AIM OF THE TASK: Return only the stretch of the material below that begins with the line containing "[button] (24, 115)" and ends with the line containing "[Padma Filter Coffee 80:20 1kg] (110, 431)", exactly; both of those lines belong to it.

================================

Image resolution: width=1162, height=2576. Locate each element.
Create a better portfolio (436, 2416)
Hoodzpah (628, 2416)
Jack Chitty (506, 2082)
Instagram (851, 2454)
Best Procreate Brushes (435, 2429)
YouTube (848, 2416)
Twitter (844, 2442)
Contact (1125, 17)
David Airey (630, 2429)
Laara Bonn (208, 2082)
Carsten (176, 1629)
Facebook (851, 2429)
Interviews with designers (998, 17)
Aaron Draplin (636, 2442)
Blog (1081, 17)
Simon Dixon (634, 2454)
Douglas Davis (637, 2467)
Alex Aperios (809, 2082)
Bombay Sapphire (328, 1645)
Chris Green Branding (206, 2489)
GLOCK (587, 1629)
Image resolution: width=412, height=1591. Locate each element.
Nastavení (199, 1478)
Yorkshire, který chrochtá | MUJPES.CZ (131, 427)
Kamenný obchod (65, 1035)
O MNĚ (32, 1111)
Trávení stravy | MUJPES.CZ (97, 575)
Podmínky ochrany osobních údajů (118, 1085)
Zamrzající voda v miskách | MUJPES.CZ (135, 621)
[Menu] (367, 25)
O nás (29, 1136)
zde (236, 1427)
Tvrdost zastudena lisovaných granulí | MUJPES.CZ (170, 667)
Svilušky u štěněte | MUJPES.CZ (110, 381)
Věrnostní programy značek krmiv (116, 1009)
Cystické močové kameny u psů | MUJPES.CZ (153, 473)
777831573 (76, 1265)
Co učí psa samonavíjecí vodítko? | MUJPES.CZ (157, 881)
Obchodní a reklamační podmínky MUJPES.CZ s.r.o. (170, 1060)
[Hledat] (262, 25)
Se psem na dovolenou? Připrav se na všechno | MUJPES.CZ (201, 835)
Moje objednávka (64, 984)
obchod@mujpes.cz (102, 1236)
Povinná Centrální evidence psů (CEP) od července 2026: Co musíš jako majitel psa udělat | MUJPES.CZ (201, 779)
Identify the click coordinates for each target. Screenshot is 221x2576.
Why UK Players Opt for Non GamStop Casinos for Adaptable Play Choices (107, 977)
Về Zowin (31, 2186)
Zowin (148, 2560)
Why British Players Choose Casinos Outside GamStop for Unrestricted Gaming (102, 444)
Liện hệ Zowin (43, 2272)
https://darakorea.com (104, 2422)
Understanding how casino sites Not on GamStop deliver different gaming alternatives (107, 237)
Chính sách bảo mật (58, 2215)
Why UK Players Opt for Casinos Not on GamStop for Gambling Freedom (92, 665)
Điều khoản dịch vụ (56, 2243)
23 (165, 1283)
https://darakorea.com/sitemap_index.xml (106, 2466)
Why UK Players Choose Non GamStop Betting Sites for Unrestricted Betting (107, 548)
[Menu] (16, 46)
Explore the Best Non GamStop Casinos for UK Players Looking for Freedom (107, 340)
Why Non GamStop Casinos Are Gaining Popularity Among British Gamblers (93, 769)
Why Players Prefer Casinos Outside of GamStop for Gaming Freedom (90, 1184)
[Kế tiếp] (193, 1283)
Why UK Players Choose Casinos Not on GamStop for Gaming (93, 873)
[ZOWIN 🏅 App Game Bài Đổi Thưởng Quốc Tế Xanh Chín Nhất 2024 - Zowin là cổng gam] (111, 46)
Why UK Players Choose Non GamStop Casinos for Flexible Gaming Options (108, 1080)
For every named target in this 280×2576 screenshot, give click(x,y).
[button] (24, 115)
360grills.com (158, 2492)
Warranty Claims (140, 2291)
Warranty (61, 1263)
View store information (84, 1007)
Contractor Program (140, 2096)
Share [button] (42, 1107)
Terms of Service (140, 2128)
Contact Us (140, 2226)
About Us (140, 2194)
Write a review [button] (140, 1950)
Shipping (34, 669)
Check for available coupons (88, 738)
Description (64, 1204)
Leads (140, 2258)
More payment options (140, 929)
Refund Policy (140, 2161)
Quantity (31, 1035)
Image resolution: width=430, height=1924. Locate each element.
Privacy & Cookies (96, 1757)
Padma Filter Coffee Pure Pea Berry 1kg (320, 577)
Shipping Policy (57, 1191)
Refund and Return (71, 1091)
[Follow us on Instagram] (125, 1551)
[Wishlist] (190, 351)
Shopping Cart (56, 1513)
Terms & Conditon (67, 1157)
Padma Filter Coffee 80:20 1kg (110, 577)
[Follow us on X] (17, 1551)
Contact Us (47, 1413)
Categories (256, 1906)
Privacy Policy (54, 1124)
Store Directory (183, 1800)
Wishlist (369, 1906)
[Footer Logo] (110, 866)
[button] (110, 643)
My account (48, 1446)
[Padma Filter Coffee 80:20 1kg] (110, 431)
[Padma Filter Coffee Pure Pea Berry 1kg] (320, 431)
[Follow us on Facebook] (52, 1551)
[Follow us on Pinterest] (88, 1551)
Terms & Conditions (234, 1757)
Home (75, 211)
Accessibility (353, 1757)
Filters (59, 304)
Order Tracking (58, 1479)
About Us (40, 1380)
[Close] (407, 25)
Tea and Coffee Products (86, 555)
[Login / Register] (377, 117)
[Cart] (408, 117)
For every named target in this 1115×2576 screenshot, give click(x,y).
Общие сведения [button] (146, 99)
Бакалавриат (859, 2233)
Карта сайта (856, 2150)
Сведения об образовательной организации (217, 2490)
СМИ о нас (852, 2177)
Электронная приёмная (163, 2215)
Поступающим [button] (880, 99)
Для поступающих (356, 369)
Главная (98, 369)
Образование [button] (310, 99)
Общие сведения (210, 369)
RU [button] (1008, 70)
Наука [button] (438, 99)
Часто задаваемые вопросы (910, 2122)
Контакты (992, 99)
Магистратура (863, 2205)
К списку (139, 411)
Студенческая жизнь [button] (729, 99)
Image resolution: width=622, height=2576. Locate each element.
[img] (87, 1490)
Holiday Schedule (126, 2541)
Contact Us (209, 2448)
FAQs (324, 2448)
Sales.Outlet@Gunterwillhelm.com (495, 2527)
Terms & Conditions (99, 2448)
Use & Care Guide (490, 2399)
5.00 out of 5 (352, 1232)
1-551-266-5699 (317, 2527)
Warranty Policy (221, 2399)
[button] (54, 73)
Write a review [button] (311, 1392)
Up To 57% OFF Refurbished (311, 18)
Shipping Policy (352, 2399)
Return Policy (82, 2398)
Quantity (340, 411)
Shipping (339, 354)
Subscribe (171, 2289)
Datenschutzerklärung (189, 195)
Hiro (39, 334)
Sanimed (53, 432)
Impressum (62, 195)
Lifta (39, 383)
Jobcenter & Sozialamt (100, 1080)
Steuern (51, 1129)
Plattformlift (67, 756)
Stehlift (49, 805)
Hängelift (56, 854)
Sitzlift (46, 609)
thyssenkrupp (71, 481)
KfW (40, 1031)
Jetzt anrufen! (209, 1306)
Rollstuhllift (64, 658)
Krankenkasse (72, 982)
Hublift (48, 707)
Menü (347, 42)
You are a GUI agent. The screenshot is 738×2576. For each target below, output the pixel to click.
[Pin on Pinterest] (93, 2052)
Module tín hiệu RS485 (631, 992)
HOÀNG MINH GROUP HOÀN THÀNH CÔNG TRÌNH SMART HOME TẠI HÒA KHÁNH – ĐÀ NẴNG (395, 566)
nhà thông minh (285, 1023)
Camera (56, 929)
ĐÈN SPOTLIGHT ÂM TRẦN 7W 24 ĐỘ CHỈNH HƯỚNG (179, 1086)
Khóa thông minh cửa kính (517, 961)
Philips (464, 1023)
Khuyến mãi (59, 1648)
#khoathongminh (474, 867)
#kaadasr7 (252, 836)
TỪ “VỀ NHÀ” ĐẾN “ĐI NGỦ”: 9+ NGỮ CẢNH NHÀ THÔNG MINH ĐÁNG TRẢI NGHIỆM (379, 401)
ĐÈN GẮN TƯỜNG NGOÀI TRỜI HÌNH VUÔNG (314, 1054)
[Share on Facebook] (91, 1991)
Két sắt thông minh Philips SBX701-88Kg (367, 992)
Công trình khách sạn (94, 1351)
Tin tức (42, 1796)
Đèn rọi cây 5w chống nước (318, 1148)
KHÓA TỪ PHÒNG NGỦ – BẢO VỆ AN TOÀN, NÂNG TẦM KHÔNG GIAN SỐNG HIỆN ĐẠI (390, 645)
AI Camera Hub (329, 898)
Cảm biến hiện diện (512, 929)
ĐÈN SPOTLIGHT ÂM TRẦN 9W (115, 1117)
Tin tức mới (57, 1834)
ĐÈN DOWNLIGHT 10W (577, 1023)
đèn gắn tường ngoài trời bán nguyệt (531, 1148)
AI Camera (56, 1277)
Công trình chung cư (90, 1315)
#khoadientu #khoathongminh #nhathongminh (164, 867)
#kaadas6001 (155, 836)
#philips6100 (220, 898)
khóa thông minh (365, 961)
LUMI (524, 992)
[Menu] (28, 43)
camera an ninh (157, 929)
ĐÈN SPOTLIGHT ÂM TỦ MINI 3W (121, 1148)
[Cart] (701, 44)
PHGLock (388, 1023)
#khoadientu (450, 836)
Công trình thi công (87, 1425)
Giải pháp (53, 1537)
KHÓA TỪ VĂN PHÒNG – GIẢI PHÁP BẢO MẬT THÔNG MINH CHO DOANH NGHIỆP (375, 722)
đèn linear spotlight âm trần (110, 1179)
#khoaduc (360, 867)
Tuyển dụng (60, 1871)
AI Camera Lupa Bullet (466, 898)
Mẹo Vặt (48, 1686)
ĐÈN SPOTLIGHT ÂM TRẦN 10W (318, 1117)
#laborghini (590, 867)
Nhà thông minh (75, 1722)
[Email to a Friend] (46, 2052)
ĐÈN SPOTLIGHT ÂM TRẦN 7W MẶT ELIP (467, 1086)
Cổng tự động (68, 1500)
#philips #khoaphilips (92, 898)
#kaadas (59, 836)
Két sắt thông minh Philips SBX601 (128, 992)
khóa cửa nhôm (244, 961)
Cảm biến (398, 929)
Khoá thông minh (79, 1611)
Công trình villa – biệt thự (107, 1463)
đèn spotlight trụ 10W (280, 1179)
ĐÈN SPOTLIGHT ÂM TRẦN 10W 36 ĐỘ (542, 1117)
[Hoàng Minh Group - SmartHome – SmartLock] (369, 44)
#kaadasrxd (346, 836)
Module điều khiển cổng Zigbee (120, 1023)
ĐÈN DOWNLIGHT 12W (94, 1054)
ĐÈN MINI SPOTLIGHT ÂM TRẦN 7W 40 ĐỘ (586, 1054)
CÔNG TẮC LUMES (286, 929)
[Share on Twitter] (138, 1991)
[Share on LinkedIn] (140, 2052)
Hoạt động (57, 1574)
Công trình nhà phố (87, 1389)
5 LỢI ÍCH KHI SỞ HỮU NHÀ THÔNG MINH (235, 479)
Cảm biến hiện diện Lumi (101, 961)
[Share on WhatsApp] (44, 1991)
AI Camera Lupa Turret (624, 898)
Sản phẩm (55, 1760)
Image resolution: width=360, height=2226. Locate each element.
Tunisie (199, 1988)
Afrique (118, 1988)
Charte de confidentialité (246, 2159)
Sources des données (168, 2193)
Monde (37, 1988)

================================

RESULT OF THIS TASK:
[button] (24, 115)
360grills.com (158, 2492)
Warranty Claims (140, 2291)
Warranty (61, 1263)
View store information (84, 1007)
Contractor Program (140, 2096)
Share [button] (42, 1107)
Terms of Service (140, 2128)
Contact Us (140, 2226)
About Us (140, 2194)
Write a review [button] (140, 1950)
Shipping (34, 669)
Check for available coupons (88, 738)
Description (64, 1204)
Leads (140, 2258)
More payment options (140, 929)
Refund Policy (140, 2161)
Quantity (31, 1035)
Image resolution: width=430, height=1924. Locate each element.
Privacy & Cookies (96, 1757)
Padma Filter Coffee Pure Pea Berry 1kg (320, 577)
Shipping Policy (57, 1191)
Refund and Return (71, 1091)
[Follow us on Instagram] (125, 1551)
[Wishlist] (190, 351)
Shopping Cart (56, 1513)
Terms & Conditon (67, 1157)
Padma Filter Coffee 80:20 1kg (110, 577)
[Follow us on X] (17, 1551)
Contact Us (47, 1413)
Categories (256, 1906)
Privacy Policy (54, 1124)
Store Directory (183, 1800)
Wishlist (369, 1906)
[Footer Logo] (110, 866)
[button] (110, 643)
My account (48, 1446)
[Padma Filter Coffee 80:20 1kg] (110, 431)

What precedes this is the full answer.